主治医の先生からは検査を勧められました。脳波やCT、血液検査など、 いくつもの検査をしましたが、言葉の遅れの原因となる異常はありません でした。紹介された群馬整肢療護園でも「特に異常なし」とのことで、今も発声を促すト レーニングに通っています。

発達支援施設の事を知ったのは、ほっぷの卒業が近づいた頃でした。 子供は春には3歳になりますが、まだきちんとした発語はありません。 3歳になったら突然話しはじめるんじゃないか、そんな甘い期待もありましたが、先はあまり見えませんでした。

そんな時、こども発達支援センターから療育の事を教えてもらいました。相談事業所に登録し、いくつかの支援施設を見学に行きました。子供ひ とりで通えるのだろうか、母子通園の方がいいのではないか、いくつもの葛藤がありましたが、相談員さんから勧められたちゃいるどえっぐに通う事を決めました。施設内の雰囲気、要望を聞いてくれること、そして何よりも、まだ人見知りのあった子供が進んで先生方に話しかけに行ったのが決め手でした。

初めは数時間からのスタートでした。

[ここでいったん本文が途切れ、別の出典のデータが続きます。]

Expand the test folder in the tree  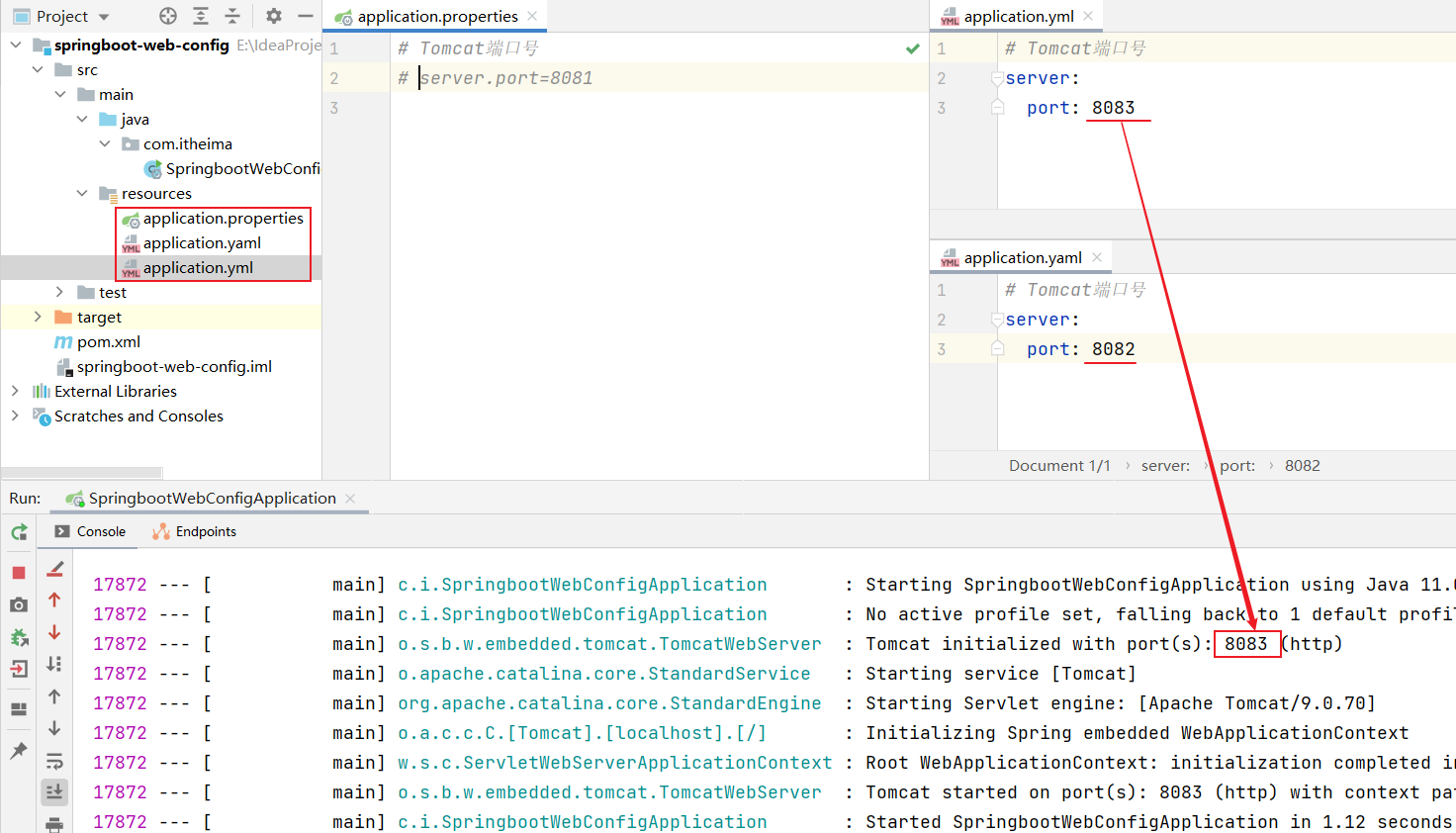[x=59, y=292]
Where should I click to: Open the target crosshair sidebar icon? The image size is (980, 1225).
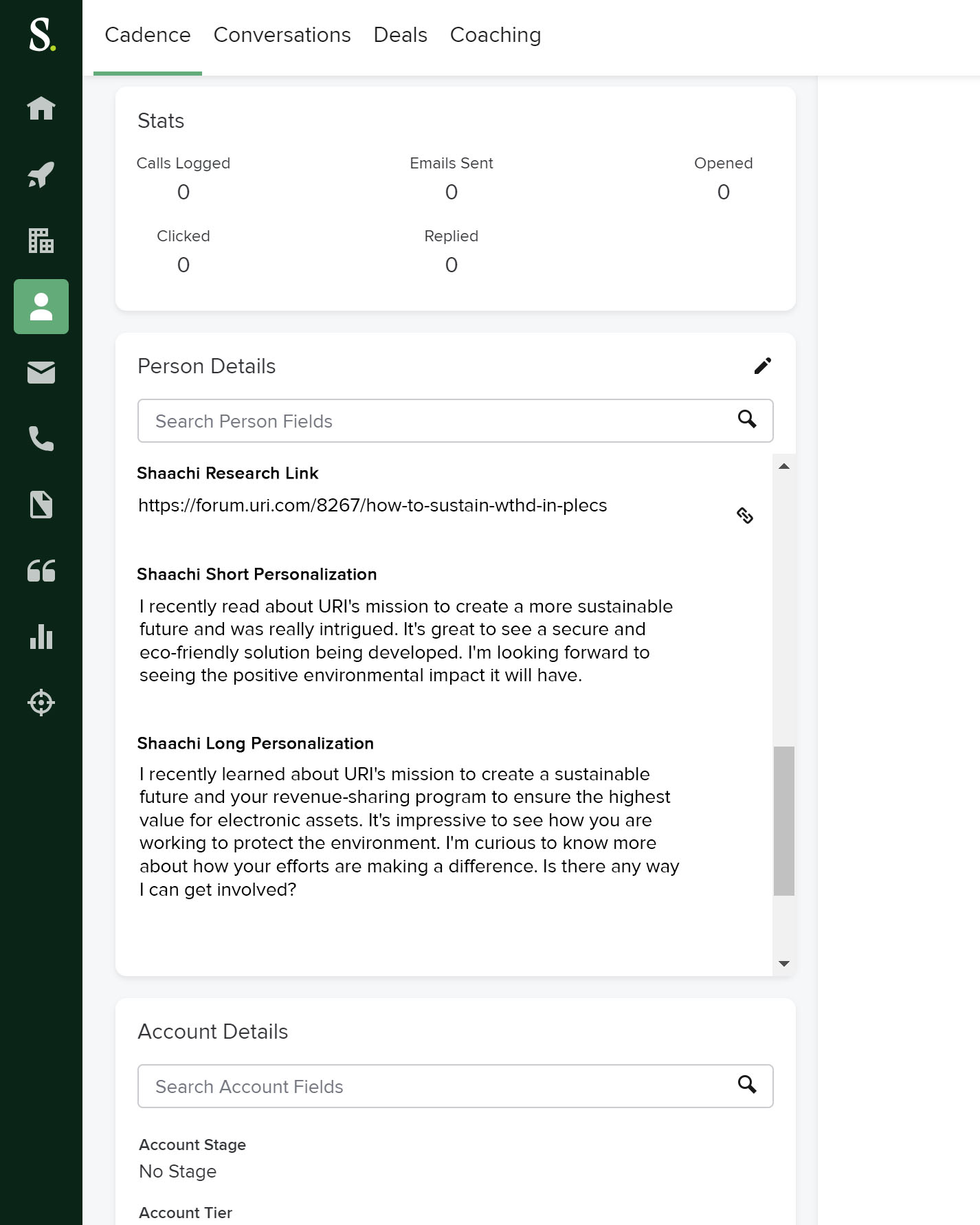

嫌がって泣いてしまうこともありまし た。でも徐々に慣れていき、今では楽しく通っています。時々「まだおうち で遊びたい」と泣くこともありますが、「ちゃいるどえっぐは楽しい?」とたずねると、“うんうん”と頷いて答えてくれるようになりました。子供が楽しく通っているのを見ると、選んでよかったと心から思います。

通う中で覚えたことはいくつもあります。“いただきます”や“ごちそうさま” は、家族で手を合わせて行うようになりました。「今日は何をしたの?」と 聞くと、身振り手振りで一生懸命教えてくれます。他にも突然思いもよらないことをはじめることがあり、ビックリしたり笑ったり、毎日成長を感じています。

M.Kさんからのメッセージ:

子供にはまだ診断名がついていません。成長することで新たな障害が出てくるかもしれません。
4歳になる春からは、併用して幼稚園にも通うことが決まりました。 正直不安は大きいです。定型発達の子供たちとちゃんとやっていけるのか 仲間に入れてもらえるだろうかと、心配は尽きません。

それでも、今までたくさんの方々に助けていただきました。子供の良いところをみつけてくれて認めてくれて、親子共に支えられながら成長してきました。
不安もありますが、今後も支援の手を借りながら、家族笑い合えるよう、楽しみながらゆっくりと歩いて行きたいです。